[Extracted data entries]
%%
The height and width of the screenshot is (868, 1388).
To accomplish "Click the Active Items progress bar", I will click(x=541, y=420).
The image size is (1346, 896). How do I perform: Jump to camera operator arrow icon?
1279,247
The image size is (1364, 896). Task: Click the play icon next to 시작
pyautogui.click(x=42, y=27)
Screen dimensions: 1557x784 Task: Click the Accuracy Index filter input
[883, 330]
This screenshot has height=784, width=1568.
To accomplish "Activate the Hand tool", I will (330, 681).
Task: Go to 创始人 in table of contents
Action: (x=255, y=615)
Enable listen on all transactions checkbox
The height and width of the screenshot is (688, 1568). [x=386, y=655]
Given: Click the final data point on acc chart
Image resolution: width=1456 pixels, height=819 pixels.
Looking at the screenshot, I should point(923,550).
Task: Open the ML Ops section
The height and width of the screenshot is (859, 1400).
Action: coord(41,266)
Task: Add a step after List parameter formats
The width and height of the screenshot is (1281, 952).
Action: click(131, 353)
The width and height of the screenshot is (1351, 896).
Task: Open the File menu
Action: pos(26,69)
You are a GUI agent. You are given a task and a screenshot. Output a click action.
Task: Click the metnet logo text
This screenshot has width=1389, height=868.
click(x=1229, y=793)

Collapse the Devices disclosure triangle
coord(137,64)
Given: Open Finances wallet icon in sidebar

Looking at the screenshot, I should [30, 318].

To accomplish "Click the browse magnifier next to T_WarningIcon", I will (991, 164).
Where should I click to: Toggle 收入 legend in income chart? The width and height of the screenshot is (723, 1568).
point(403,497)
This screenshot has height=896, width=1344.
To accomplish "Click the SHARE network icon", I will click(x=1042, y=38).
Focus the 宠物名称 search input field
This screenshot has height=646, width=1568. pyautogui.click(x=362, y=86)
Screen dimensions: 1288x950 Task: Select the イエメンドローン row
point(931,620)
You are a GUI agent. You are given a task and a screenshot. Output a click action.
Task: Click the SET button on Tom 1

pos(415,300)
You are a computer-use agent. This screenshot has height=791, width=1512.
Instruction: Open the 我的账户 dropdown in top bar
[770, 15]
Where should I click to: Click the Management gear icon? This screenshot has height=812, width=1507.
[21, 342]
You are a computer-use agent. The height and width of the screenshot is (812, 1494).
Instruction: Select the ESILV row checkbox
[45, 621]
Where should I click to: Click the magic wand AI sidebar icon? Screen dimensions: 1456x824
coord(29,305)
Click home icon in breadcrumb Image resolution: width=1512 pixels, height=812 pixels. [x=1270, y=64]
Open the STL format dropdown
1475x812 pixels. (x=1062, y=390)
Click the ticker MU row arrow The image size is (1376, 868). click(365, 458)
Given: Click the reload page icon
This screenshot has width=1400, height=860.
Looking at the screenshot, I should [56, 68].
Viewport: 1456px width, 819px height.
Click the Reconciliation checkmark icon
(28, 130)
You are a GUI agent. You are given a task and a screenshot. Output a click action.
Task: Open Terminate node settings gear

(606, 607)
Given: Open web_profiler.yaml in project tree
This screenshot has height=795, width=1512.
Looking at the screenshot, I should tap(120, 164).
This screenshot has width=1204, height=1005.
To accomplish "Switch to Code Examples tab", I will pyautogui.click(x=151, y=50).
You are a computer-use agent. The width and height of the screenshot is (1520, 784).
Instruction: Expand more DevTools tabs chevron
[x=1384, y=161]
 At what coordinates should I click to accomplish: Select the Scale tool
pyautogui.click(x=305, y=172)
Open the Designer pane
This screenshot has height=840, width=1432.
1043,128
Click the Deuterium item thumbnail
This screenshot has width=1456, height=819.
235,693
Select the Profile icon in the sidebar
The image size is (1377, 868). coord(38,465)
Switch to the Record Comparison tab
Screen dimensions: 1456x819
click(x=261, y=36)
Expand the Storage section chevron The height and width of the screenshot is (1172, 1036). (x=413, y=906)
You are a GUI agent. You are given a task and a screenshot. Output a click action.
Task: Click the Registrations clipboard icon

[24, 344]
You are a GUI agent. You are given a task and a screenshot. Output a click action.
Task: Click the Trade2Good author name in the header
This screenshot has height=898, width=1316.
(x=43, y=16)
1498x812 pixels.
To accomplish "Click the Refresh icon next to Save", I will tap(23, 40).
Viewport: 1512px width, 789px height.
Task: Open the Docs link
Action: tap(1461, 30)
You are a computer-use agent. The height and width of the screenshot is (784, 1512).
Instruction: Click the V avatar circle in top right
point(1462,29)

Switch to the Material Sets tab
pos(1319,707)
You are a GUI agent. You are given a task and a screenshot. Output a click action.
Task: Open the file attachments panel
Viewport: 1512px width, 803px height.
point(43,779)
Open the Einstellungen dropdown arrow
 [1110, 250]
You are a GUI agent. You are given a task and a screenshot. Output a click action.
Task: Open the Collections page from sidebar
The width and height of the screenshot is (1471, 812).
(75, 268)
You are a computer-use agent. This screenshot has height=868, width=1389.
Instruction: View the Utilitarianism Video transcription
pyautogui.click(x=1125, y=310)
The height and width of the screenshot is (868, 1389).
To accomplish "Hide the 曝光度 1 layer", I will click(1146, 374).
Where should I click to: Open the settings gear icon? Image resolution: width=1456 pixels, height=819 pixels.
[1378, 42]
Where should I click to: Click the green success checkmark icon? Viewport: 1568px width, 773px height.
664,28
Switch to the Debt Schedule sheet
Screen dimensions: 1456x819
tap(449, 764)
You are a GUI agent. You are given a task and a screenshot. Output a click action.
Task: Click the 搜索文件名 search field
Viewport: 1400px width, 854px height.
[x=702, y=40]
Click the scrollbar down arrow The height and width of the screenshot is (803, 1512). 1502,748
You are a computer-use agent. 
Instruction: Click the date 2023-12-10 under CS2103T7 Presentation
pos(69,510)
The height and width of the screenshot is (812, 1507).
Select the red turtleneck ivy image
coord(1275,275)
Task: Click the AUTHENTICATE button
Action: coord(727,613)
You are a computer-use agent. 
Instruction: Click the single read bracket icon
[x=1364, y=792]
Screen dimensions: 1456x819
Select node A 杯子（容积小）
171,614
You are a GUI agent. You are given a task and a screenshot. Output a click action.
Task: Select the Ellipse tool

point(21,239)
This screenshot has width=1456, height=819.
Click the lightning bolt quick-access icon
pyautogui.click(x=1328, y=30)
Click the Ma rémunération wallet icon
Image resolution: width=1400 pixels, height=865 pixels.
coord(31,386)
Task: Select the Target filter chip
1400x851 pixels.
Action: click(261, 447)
%%
▸ **Exercise goal**
Where a line of the entries above holds the word "section", return that line.

▸ **Exercise response**
Task: Open the ML Ops section
Expand the Storage section chevron The height and width of the screenshot is (1172, 1036). (x=413, y=906)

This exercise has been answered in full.